Обрезание пасынков - читать онлайн книгу. Автор: Бахыт Кенжеев cтр.№ 60

читать книги онлайн бесплатно
 
 

Онлайн книга - Обрезание пасынков | Автор книги - Бахыт Кенжеев

Cтраница 60
читать онлайн книги бесплатно

22

О братьях наших меньших. Мы привыкли именовать таким образом животные существа, обладающие чувствами и инстинктами, однако лишенные разума. Никому не придет в голову считать своей сестрой коноплю или иву. Впрочем, и с животными некоторая неразбериха. В состав своих братьев мы принимаем главным образом млекопитающих и теплокровных – в отличие от облакоподобной непривлекательной медузы; стремительной острозубой ящерицы; безрукой и безногой рыбы – в сущности, калеки перед лицом Господа.

Подчеркну также, что наиболее приятны нам животные одомашненные, вероятно, по той же причине, что и женщины, то есть по соображениям корысти. Они полезны нам. Пес охраняет овечью отару, терзает врагов народа при попытке к побегу, спасает замерзающих в швейцарских Альпах. Кот уловляет хтонических мышей, а в их отсутствие выступает в качества источника тепла и экологически чистой психотерапии. Конь используется в качестве тягловой силы, участника рысистых испытаний, для изготовления увлекательного бешбармака в безбрежных казахских степях.

Вспоминаются в связи с этим вдохновенные, много лет запрещенные стихи из фильма Doctor Zhivago.

Лошадь, лошадь моя, черногривая добрая лошадь, я тебя полюбил – ты тоже умеешь по ласковой родине плакать. И ты, собачатина с толстым подкожным слоем жира, живущая в тихой деревне возле Сеула, с любопытством из клетки своей обоняешь пронзительный запах ким-чи, которое осенью квасят хозяйки, смеясь, в глиняных амфорах, и размышляешь: как мне повезло, что живу я не в Северной – в Южной Корее. Лист капусты шершав и матерчат, в доме хохот и взрывы гранат. Там шинкуют, и квасят, и перчат, и бесчинствует дворник Игнат. И маринад отвечает. На все вопросы отвечает Ленин. У дворника – жена, а у буренки – вымя. Нахохлилась страна под дождиком косым. Кому воскресшие не кажутся живыми – тот Господу не сын.

(Один недостаток, впрочем: рифма граната – Игната уже употреблялась поэтом Исаковским в романе «Бесы».)

Задаюсь вопросом: если и впрямь существует предвечный Создатель, которому мы в таком случае приходимся меньшими братьями, теплокровными и живородящими, то как он относится к бедным родственникам нашим вроде бычков, в том числе и в томате? Признает ли за ними право на бессмертие? На стремление к счастью? Свободу вероисповедания, неприкосновенность жилища?

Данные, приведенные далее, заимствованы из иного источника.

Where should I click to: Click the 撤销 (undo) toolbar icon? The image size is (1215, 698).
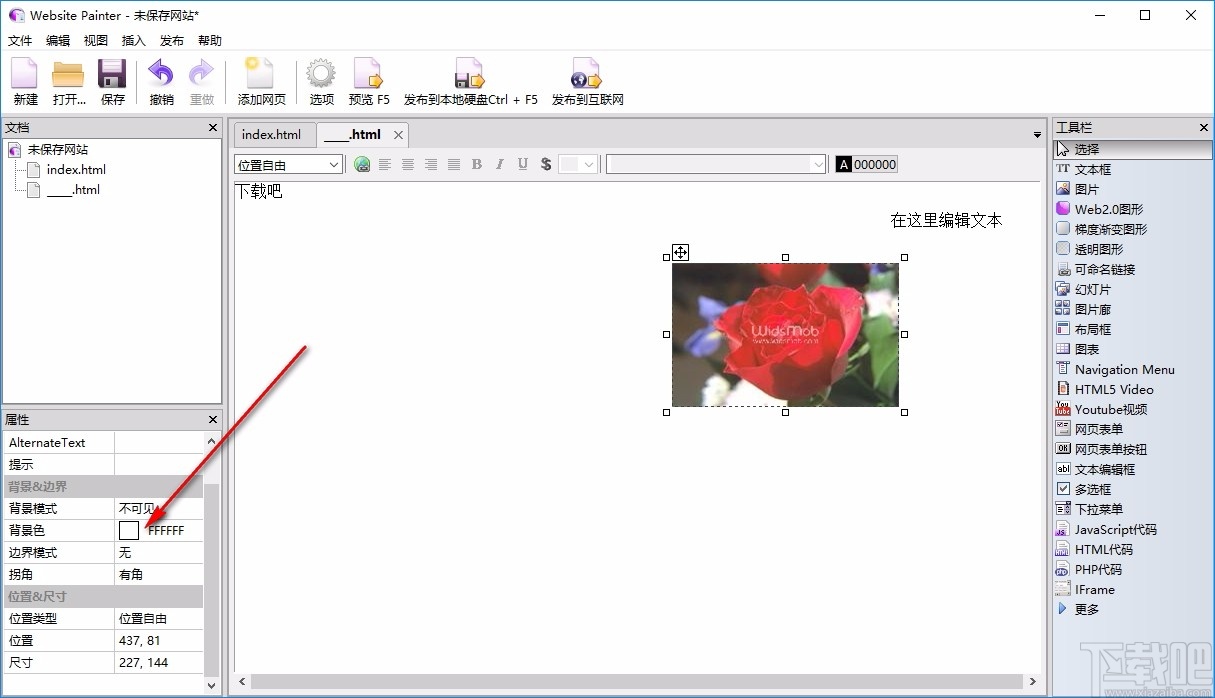[x=161, y=80]
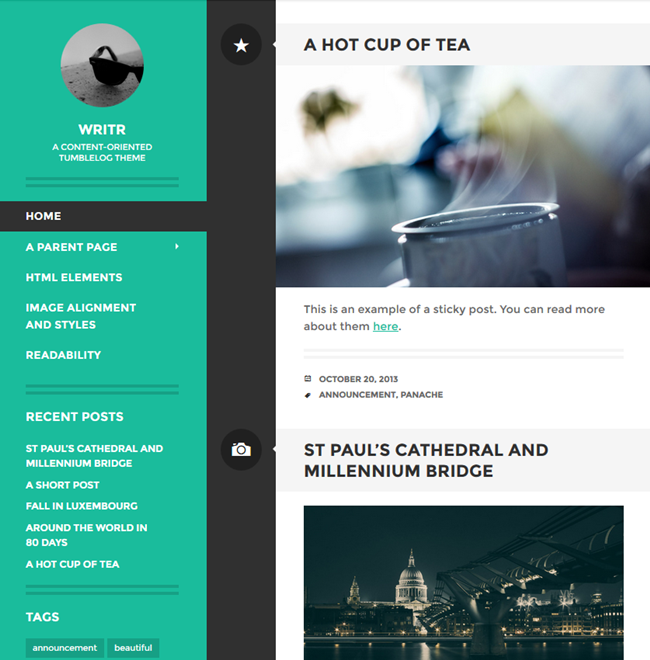The width and height of the screenshot is (650, 660).
Task: Click the tag icon beside Announcement
Action: coord(308,395)
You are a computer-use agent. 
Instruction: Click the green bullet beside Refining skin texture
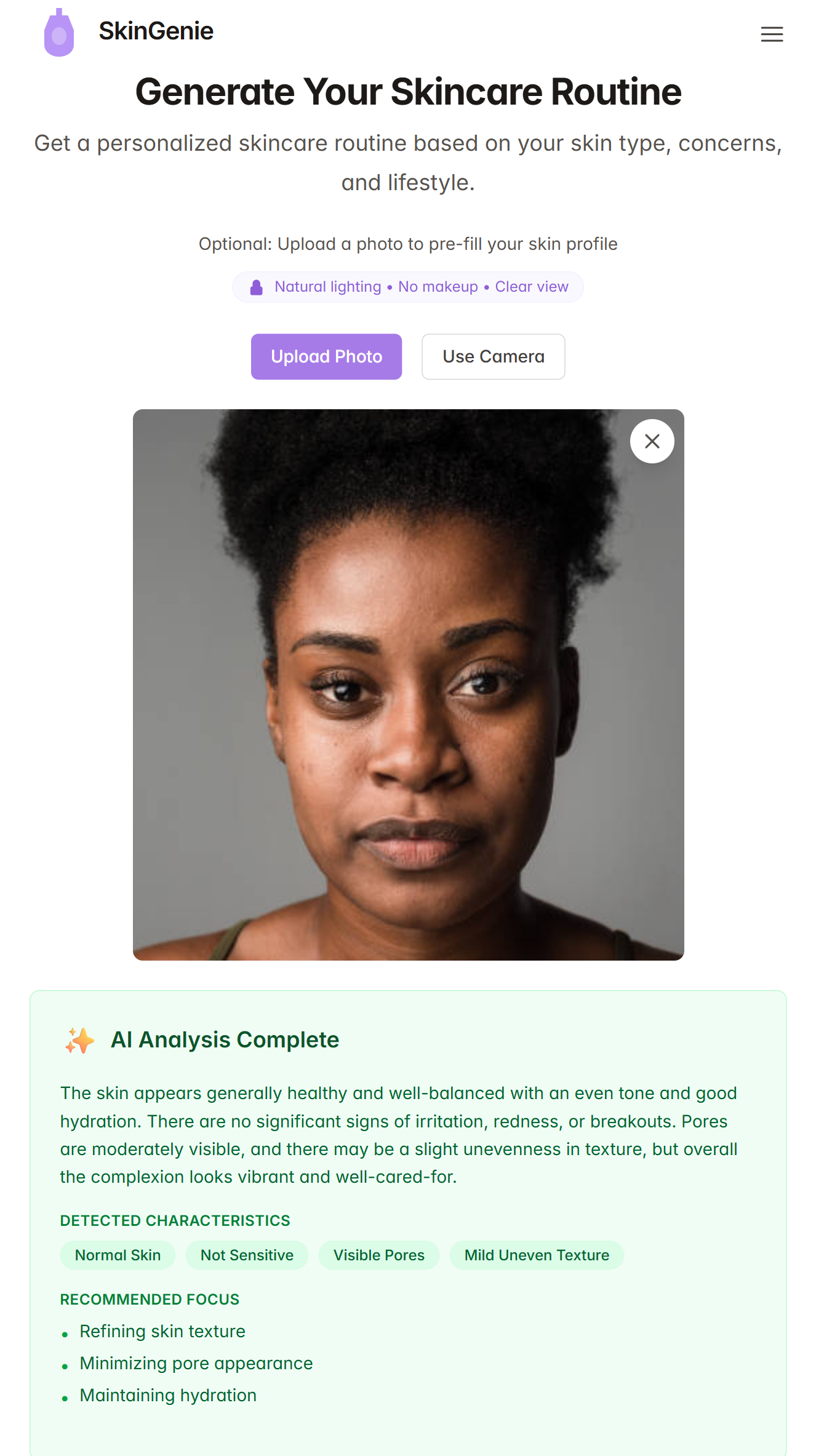coord(66,1332)
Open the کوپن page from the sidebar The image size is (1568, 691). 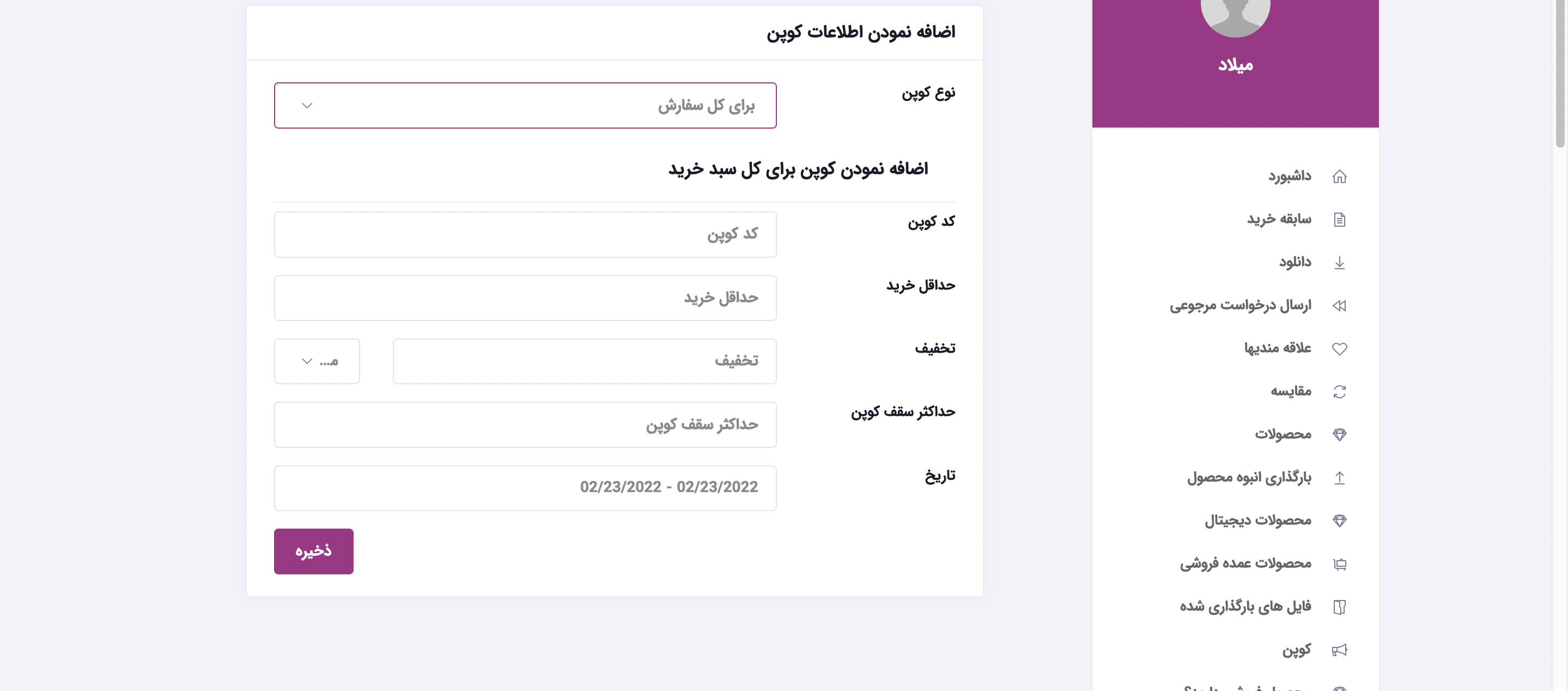click(x=1298, y=649)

Опасаюсь, что не признает, ибо допускает нам делать с животными, прямо скажем, самые постыдные вещи. Как, впрочем, и им с нами; практика поведения могильных червей напрашивается в качестве наглядного примера. Можно упомянуть также микробов, хотя современная наука относит их не к животным, а к растениям. Ничего себе растение! Ни хрена себе баян! Жрет тебя изнутри до самой мучительной смерти, и, главное, какая ему, гаду, польза? Ведь помрет животное-хозяин (в данном случае человек) – и тебе, растению мелкоскопическому, полные кранты! Конец положительный! Необратимый, как реакция осаждения сульфида ртути!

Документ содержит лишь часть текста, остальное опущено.